Repeat verbatim, and only, the lines of the data below, beginning at the line that contains "Where should I click to: Open the column" and stopping after the line that contains "The width and height of the screenshot is (846, 616).".

==================================================

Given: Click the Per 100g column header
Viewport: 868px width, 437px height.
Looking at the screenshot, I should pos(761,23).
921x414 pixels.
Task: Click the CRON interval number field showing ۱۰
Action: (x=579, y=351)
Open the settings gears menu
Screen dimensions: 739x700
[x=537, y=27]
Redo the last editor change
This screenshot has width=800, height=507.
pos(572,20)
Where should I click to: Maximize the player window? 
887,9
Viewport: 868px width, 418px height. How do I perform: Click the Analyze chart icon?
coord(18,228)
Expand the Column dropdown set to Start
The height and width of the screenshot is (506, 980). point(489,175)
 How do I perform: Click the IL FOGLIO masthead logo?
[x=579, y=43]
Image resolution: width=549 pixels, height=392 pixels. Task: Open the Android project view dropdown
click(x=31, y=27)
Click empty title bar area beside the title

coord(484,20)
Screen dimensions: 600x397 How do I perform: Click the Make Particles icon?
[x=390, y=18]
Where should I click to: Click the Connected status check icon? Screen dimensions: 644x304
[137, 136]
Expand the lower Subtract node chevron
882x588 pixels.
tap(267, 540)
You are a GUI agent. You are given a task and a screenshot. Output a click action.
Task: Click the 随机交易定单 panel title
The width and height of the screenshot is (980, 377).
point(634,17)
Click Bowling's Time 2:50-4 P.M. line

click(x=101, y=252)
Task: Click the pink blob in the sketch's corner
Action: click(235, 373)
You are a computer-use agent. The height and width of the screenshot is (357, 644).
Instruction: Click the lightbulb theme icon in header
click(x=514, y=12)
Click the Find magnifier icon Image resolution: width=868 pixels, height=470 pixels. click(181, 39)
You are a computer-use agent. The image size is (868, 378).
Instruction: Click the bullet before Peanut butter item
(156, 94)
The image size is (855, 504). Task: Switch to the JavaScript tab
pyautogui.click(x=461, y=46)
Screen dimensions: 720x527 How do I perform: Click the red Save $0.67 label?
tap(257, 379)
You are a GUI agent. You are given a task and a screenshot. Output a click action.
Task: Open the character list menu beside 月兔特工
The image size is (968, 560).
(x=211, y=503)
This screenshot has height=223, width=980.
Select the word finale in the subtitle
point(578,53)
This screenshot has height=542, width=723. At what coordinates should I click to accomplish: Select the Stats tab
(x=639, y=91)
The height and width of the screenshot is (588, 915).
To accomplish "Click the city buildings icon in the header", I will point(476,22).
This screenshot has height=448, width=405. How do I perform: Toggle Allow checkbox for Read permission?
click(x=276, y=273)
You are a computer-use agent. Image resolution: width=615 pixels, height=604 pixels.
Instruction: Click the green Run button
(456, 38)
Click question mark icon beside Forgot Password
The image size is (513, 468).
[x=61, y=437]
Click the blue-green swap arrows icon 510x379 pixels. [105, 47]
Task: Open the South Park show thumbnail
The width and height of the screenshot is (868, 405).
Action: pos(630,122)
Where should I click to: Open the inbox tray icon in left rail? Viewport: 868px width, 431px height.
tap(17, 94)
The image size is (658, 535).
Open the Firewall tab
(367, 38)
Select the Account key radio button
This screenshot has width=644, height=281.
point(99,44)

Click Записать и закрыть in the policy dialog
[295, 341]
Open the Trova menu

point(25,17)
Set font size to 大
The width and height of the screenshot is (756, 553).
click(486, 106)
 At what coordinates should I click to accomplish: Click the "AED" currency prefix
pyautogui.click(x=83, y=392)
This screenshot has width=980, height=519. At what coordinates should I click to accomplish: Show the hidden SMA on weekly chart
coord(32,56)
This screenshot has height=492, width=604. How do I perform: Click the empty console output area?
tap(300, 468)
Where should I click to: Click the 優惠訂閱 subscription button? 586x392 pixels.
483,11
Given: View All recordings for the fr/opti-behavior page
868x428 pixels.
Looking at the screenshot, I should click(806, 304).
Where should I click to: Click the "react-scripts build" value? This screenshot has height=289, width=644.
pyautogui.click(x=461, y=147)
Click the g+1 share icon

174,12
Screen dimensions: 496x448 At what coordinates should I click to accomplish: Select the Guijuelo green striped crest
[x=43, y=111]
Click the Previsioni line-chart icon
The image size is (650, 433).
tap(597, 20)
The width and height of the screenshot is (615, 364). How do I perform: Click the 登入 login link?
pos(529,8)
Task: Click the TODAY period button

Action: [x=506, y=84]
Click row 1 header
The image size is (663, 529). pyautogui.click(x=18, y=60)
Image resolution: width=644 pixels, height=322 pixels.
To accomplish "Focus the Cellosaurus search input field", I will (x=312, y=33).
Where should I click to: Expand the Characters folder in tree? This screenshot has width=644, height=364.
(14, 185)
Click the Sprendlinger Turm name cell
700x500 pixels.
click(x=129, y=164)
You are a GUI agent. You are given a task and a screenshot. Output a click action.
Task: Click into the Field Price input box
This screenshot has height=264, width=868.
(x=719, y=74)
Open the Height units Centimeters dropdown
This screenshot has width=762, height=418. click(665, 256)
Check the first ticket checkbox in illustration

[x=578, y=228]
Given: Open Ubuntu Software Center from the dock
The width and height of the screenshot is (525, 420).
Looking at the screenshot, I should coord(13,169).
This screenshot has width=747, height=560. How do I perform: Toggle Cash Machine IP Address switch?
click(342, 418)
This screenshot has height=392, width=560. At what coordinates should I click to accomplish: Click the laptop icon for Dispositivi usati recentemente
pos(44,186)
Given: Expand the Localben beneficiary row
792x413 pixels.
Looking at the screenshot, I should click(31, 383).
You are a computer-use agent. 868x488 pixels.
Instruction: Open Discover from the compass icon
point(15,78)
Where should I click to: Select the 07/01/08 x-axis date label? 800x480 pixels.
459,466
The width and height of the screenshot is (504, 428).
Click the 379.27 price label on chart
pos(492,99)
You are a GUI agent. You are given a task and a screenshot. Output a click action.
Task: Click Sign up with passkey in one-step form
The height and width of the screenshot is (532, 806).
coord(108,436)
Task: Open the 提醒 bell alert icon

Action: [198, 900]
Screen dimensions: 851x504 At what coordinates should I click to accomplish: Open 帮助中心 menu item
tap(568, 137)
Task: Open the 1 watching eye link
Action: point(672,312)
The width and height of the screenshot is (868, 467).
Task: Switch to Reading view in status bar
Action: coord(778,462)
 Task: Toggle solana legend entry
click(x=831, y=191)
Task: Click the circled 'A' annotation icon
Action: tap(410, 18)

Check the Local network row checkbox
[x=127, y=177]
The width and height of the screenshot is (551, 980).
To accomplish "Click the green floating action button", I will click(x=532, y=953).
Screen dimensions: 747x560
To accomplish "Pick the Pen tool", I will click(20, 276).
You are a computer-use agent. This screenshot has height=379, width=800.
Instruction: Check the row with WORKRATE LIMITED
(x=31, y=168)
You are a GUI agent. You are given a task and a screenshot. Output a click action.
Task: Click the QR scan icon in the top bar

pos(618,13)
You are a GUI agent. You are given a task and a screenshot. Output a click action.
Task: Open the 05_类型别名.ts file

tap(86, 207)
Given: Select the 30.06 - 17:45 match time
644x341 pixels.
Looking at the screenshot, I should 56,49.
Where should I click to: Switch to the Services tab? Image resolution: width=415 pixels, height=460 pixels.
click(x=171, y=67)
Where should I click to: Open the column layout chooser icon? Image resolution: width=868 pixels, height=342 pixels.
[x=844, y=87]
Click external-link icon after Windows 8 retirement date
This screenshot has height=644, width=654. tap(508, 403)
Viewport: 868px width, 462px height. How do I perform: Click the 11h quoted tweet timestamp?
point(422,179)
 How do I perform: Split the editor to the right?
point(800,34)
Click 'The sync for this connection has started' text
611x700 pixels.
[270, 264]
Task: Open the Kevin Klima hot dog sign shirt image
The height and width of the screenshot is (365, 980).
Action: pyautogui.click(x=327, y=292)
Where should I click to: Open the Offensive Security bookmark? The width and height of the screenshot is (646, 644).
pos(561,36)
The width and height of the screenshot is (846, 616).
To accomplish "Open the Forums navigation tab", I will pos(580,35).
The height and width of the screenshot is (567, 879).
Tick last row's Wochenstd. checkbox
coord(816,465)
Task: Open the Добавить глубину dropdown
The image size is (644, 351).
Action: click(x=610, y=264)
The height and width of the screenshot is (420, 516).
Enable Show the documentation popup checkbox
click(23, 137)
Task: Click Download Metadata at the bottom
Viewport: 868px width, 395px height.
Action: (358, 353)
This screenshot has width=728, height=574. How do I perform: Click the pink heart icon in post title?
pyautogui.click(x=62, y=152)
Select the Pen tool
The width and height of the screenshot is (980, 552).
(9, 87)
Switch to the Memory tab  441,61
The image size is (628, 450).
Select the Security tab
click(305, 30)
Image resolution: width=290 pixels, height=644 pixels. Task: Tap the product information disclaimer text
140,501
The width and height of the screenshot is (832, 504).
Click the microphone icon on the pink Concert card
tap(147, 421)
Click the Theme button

==================================================

--- OUTPUT ---
Where should I click to: Open the column layout chooser icon? Image resolution: width=868 pixels, height=342 pixels.
[x=844, y=87]
Click external-link icon after Windows 8 retirement date
This screenshot has height=644, width=654. tap(508, 403)
Viewport: 868px width, 462px height. How do I perform: Click the 11h quoted tweet timestamp?
point(422,179)
 How do I perform: Split the editor to the right?
point(800,34)
Click 'The sync for this connection has started' text
611x700 pixels.
[270, 264]
Task: Open the Kevin Klima hot dog sign shirt image
The height and width of the screenshot is (365, 980).
Action: pyautogui.click(x=327, y=292)
Where should I click to: Open the Offensive Security bookmark? The width and height of the screenshot is (646, 644).
pos(561,36)
The width and height of the screenshot is (846, 616).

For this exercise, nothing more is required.